Problem description: Copy out the data word for word, starting at its first line and running through the line containing "Looking at the screenshot, I should pos(491,319).", with both ends included.

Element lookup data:

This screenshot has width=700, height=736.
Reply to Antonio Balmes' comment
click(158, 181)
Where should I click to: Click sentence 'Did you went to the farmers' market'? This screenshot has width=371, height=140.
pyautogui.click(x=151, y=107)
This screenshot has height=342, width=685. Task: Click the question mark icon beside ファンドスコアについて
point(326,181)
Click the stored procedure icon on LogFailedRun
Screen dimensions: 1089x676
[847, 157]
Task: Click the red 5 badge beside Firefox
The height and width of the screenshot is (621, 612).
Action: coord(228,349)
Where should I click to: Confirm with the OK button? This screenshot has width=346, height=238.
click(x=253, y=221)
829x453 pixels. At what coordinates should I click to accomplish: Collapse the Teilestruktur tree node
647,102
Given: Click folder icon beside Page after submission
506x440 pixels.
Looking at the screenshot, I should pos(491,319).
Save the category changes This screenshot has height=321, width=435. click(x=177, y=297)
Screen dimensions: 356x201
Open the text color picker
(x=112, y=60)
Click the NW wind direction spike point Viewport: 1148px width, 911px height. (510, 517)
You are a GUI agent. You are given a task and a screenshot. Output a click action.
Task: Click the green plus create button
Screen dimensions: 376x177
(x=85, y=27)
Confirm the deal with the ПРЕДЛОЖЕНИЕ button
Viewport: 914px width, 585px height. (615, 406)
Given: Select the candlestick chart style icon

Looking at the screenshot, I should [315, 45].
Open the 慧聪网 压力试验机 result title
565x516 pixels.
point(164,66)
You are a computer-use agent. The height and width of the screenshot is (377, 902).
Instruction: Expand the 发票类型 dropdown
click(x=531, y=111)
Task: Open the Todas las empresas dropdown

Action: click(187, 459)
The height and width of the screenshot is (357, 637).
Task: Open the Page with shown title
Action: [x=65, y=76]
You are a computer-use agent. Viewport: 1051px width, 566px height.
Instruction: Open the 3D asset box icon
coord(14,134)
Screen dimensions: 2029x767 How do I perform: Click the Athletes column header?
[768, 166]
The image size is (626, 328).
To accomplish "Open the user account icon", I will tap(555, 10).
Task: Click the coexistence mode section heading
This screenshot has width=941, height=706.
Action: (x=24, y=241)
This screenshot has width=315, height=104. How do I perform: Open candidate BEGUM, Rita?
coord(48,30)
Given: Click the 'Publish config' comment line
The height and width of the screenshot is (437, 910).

Reply to the task:
This screenshot has width=700, height=736.
Reply to Antonio Balmes' comment
click(158, 181)
Where should I click to: Click sentence 'Did you went to the farmers' market'? This screenshot has width=371, height=140.
pyautogui.click(x=151, y=107)
This screenshot has height=342, width=685. Task: Click the question mark icon beside ファンドスコアについて
point(326,181)
Click the stored procedure icon on LogFailedRun
Screen dimensions: 1089x676
[847, 157]
Task: Click the red 5 badge beside Firefox
The height and width of the screenshot is (621, 612).
Action: coord(228,349)
Where should I click to: Confirm with the OK button? This screenshot has width=346, height=238.
click(x=253, y=221)
829x453 pixels. At what coordinates should I click to accomplish: Collapse the Teilestruktur tree node
647,102
Given: Click folder icon beside Page after submission
506x440 pixels.
Looking at the screenshot, I should pos(491,319).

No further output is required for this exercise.